## PROBLEM DETAILS:
Within the entries below, the lines from the one with "merry christmas email template (63, 1766)" through the one with "For every named" are to be set down exactly, both ends kept.

## INPUT:
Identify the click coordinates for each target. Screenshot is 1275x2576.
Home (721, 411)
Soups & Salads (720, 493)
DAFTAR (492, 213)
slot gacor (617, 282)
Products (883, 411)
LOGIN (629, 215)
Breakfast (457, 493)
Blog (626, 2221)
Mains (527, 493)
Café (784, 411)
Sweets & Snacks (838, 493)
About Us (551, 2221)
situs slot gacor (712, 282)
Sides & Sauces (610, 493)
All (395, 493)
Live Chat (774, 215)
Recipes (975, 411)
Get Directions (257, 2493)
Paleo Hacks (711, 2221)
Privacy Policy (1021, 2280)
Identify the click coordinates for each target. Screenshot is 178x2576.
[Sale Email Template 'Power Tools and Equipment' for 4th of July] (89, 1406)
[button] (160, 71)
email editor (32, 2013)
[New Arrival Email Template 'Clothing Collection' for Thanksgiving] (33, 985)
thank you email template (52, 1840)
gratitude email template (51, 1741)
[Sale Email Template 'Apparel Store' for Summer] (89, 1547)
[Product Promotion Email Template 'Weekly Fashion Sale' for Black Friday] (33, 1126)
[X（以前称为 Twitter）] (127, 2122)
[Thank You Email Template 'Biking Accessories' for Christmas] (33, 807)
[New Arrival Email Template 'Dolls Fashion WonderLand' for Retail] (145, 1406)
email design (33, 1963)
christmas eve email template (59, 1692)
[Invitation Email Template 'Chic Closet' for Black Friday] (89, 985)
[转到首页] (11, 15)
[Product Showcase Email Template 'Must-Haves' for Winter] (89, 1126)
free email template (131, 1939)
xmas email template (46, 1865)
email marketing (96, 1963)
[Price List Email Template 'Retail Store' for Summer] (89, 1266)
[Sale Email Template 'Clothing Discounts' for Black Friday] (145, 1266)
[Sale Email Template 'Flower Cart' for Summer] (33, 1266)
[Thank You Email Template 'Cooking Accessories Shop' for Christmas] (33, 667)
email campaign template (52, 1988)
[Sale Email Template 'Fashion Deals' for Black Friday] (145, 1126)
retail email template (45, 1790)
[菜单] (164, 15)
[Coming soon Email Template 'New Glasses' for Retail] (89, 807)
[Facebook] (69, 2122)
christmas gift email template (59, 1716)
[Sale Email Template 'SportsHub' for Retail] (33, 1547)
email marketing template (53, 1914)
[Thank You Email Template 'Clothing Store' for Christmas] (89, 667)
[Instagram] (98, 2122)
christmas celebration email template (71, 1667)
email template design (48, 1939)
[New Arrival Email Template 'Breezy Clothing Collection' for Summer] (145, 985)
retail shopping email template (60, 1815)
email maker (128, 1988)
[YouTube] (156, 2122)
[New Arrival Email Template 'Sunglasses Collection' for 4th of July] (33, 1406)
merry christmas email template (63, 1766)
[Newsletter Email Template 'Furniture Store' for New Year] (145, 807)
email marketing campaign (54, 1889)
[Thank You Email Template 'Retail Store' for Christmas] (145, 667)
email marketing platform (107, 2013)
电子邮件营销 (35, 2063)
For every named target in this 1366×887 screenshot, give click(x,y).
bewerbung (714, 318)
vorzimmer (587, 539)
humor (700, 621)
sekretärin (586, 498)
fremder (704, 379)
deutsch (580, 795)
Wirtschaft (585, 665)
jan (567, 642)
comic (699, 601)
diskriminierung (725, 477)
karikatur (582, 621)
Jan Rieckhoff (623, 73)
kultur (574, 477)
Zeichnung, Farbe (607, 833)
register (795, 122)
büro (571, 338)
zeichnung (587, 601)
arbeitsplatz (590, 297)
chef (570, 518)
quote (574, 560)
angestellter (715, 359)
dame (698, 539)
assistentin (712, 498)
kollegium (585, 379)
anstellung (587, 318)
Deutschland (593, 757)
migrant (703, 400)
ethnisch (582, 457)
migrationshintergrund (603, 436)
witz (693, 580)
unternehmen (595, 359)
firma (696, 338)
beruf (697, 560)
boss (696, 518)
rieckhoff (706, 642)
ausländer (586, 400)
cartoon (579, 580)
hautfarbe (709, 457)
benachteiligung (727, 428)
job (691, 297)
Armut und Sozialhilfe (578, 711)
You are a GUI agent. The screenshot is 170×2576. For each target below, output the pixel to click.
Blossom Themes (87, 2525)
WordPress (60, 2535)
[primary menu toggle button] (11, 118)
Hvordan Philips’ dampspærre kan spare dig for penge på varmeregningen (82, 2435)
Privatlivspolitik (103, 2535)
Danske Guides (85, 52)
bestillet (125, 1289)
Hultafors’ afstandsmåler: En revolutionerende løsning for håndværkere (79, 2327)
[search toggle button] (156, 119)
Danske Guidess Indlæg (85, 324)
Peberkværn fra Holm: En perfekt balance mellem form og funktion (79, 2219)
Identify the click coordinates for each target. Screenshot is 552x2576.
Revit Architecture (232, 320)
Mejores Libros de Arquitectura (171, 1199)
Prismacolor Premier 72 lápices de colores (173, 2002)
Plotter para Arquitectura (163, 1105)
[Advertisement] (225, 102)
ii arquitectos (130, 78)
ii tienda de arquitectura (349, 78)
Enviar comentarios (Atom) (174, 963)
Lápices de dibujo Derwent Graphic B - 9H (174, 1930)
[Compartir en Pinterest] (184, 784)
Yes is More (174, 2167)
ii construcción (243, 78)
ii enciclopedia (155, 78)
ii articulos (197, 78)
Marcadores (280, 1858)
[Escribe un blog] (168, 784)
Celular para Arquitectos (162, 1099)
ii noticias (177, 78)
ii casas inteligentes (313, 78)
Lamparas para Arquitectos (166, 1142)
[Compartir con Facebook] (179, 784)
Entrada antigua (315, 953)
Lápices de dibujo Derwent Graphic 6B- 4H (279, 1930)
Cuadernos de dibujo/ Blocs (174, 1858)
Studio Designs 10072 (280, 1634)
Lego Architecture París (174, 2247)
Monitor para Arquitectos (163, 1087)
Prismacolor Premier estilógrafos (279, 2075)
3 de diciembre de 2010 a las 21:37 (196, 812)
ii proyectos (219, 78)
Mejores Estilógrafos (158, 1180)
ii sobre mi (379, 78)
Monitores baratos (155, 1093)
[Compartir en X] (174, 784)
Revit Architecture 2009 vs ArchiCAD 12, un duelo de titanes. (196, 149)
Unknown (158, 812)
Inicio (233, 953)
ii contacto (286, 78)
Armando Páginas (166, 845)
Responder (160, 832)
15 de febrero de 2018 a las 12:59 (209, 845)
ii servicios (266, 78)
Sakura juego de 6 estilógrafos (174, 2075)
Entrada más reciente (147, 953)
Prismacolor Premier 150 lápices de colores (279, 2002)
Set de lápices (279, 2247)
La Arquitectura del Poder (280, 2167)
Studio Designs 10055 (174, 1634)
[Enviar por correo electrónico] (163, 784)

## EXPECTED ANSWER:
merry christmas email template (63, 1766)
[Newsletter Email Template 'Furniture Store' for New Year] (145, 807)
email marketing campaign (54, 1889)
[Thank You Email Template 'Retail Store' for Christmas] (145, 667)
email marketing platform (107, 2013)
电子邮件营销 (35, 2063)
For every named target in this 1366×887 screenshot, give click(x,y).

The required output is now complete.